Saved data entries
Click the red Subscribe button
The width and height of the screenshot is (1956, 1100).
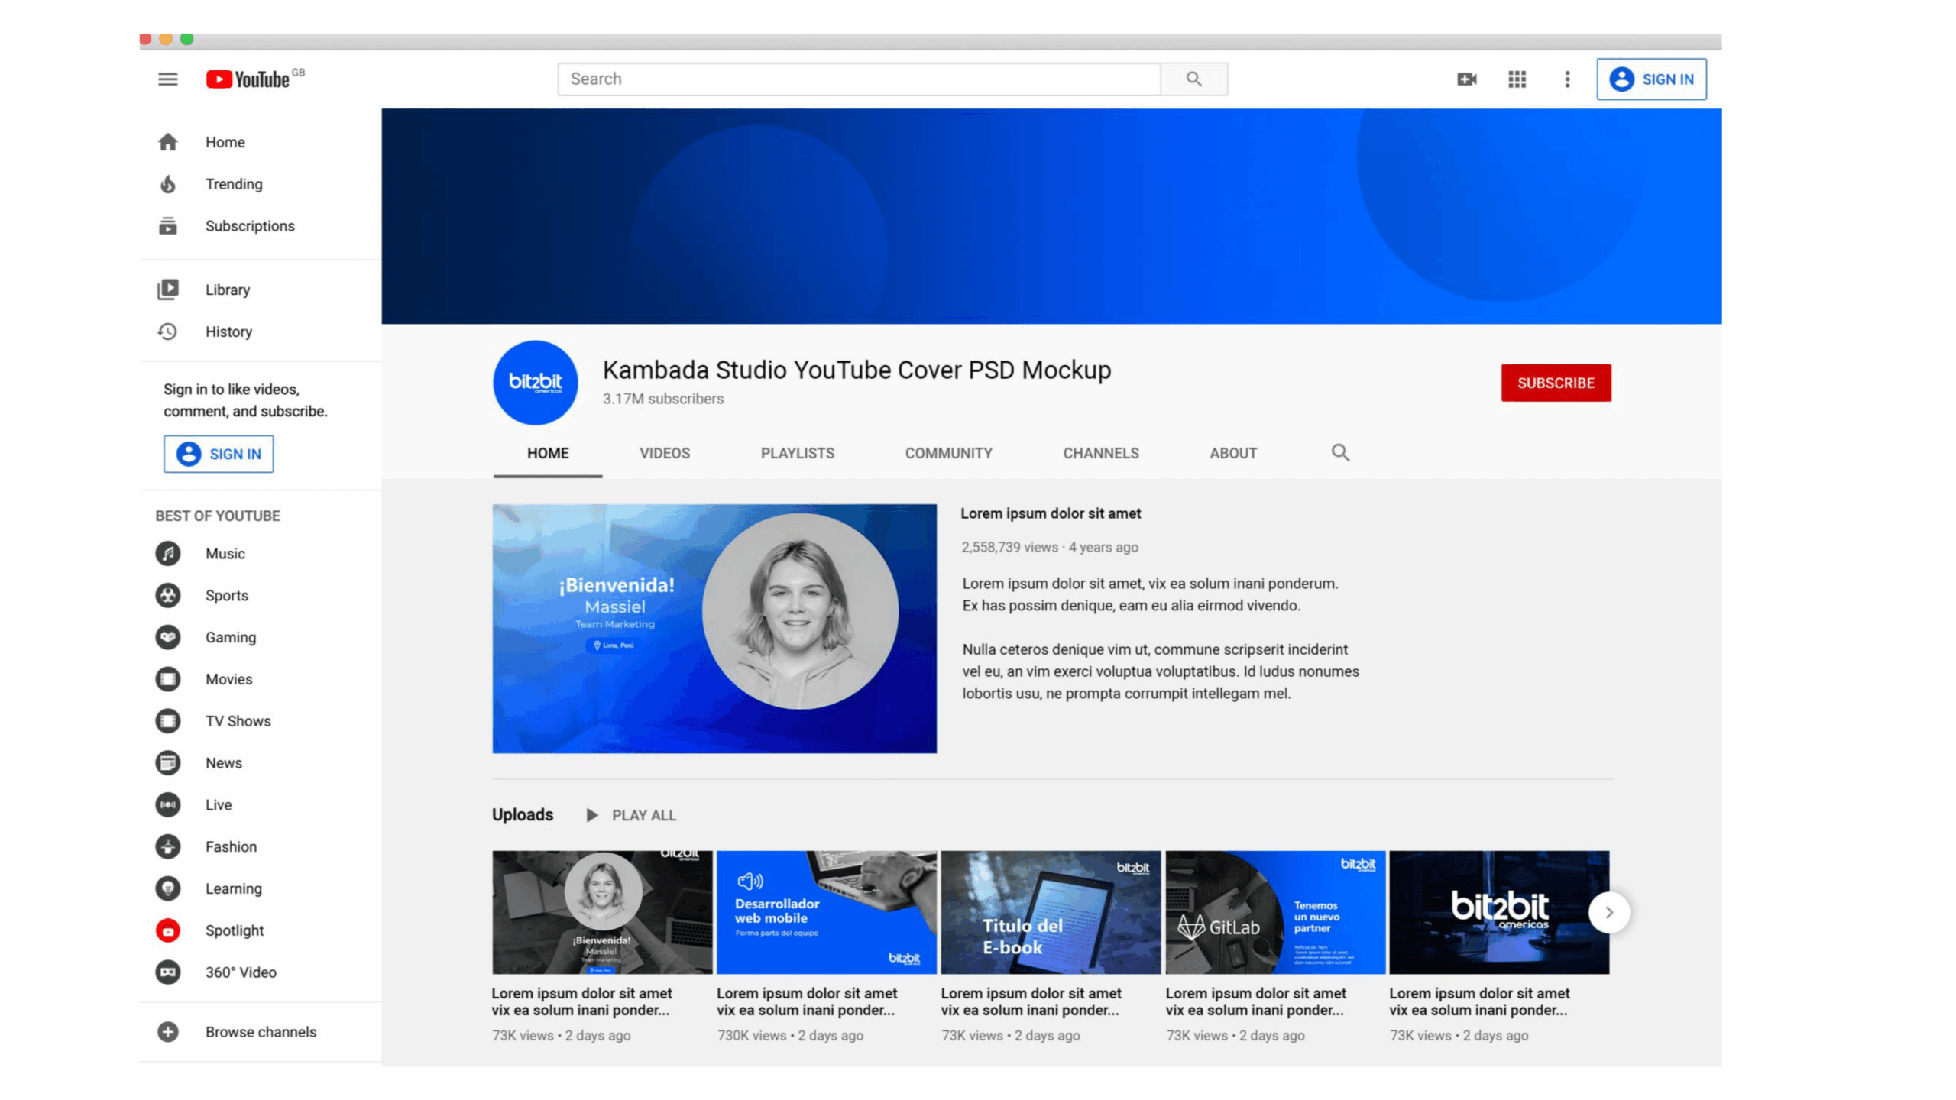tap(1555, 383)
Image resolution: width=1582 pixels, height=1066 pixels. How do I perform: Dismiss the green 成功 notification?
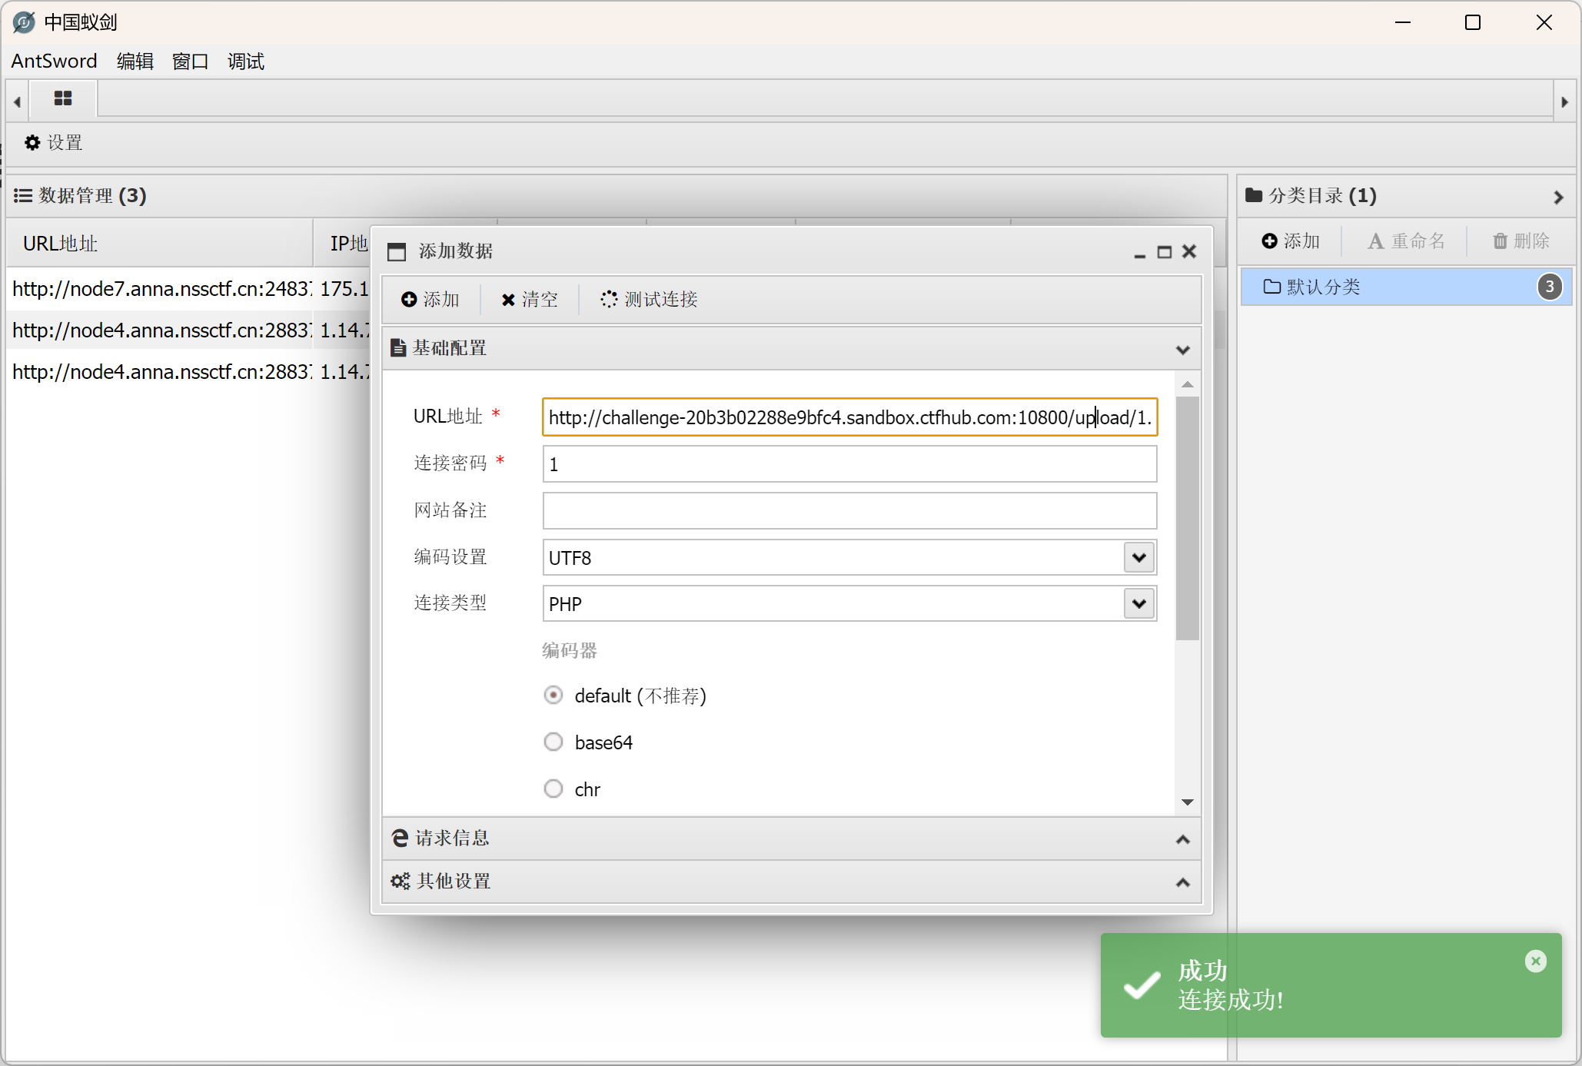click(1535, 961)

ASSIGNMENT >>
Give back all the records as they stand, but with no pictures in the copy.

RESPONSE AREA >>
Click the red Subscribe button
The width and height of the screenshot is (1956, 1100).
tap(1555, 383)
Image resolution: width=1582 pixels, height=1066 pixels. How do I perform: Dismiss the green 成功 notification?
click(1535, 961)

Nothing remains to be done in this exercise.